This is necessarily a human act. Jesus is subjecting himself as man to the Father

  1. What we have in verses 24-25 is the complete triumph of Christ. What we have in verses 26-28 is the absolute triumph of the Father. Total subjection of all things is now complete, and all things are summed up in God. This is certainly fitting since all things proceed from God.

  2. This is connected to the fact that even in heaven, Jesus is still man. This is Hebrews 2:12-13. This would answer the issue of subjection. Once all things are subjected, including the Son himself, then his redemptive role is finished.

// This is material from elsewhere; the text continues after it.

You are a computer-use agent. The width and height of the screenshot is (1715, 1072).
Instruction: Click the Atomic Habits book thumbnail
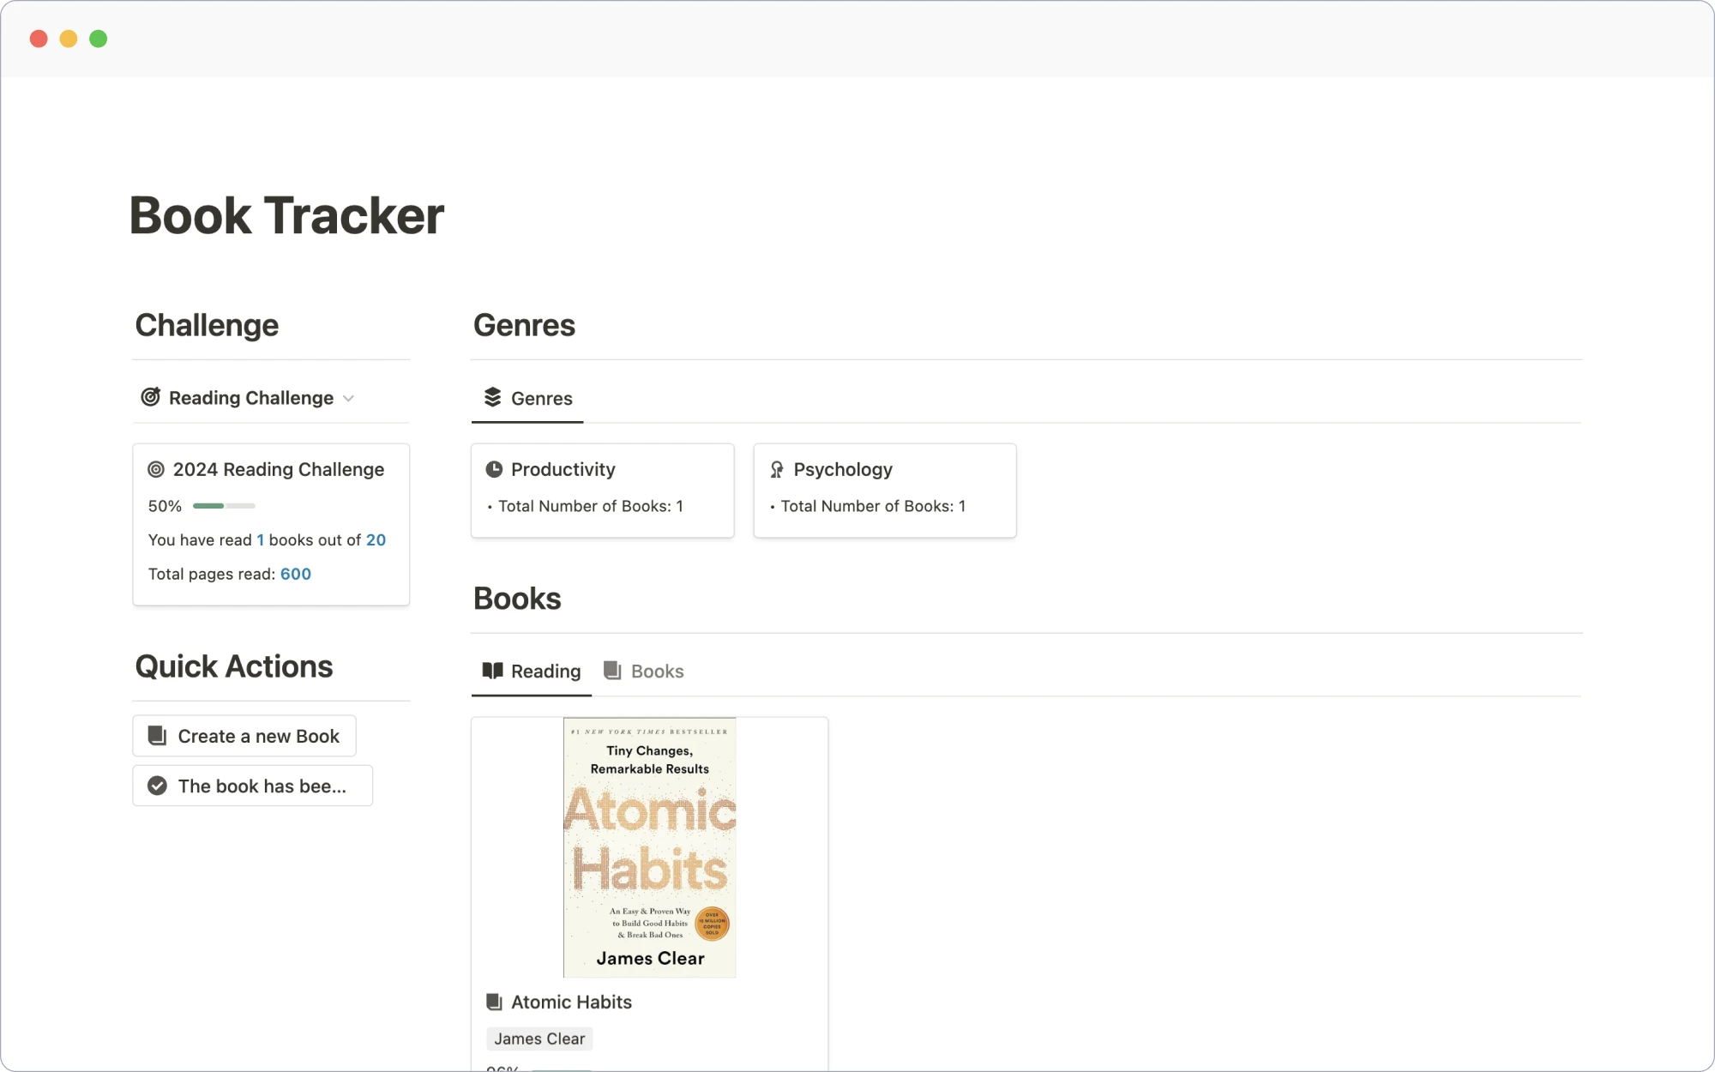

  3. Notice, Paul does not say, so that Christ may be all in all, or so that the Father may be all in all, or so that the Holy Spirit may be all in all. What he says is that “God may be all in all.” This is the Triadic Unity. This would seem to suggest that this culmination sees Jesus occupying the same relationship to the Triadic Unity that he had before he became flesh. The need for a Savior has been fulfilled. The need for redemption has been satisfied. The full complement of the Triadic Unity would then govern all things without the intervention of a mediator. Jesus has fulfilled all of these functions as a man and now he presents the Kingdom to the Father. It would seem that once this act of submission is complete, his role in redemption is finished and God (the Godhead) will be all in all.